Just thought I’d bring this to the front. I have 3 nodes running on Synology boxes and this last Monday to Wednesday time frame something happened on all three boxes. Of course the 2yr old 10tb node would be the one to go first but it was disqualified completely off the network. After I got the emails, I logged in to check it and Docker was completely unresponsive. rebooted the system and I removed the container and recreated it and all was working but of course disqualified. There was almost no down time on the node so I don’t know what was going on. Then I was in a slight panic so I checked the other systems and all were unresponsive. I had to reboot them but the containers seemed to be working. Looking through logs I couldn’t find anything because they had been cleared the day before. These systems have always been solid and I’m unsure if something happened with Watchtower or Docker.

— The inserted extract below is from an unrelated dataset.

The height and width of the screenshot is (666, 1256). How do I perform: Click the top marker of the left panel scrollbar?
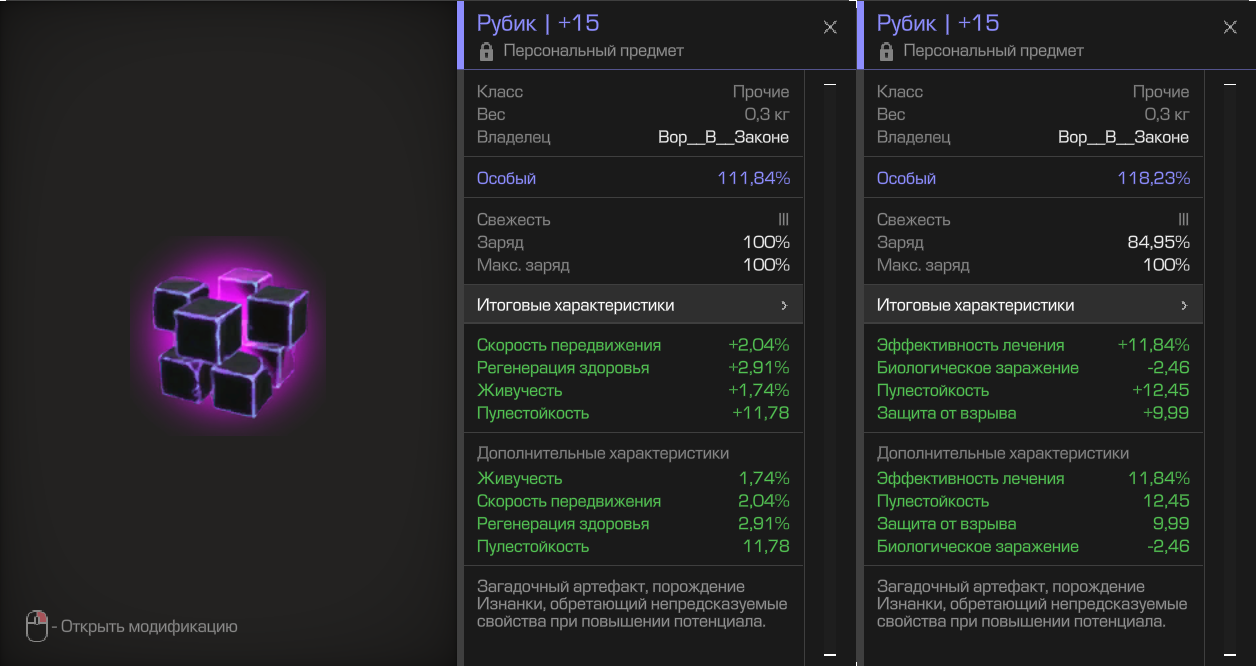[x=829, y=86]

What most concerned me was that all 3 systems had the same issue with docker unresponsive. So far the other nodes are fine and almost no downtime as well.
Nothing to do here but I just thought I’d report this. Never had this happen before and I have several nodes.
Did the Synology NAS update itself? It may have also updated Docker if you had installed it from the Synology app store. Just seems possible that it was some kind of Synology specific issue.
Can’t add much here other than to say I’m also running nodes on Synology and didn’t have any issues. Did you already update to DSM7? That update hasn’t been released for my model yet, so we may not have been in exactly the same boat.
I have automatic DSM updates as well as docker updates switched off intentionally to avoid issues though.
Had a similar problem last year. Could suddenly not reach the node dashboard, even synology page too. I had tried via ssh to check what was blocking there, but even after 2 hours found nothing and rebooted the syno hard. And yes for this downtime I was DQd on a satellite, lucky not the whole node.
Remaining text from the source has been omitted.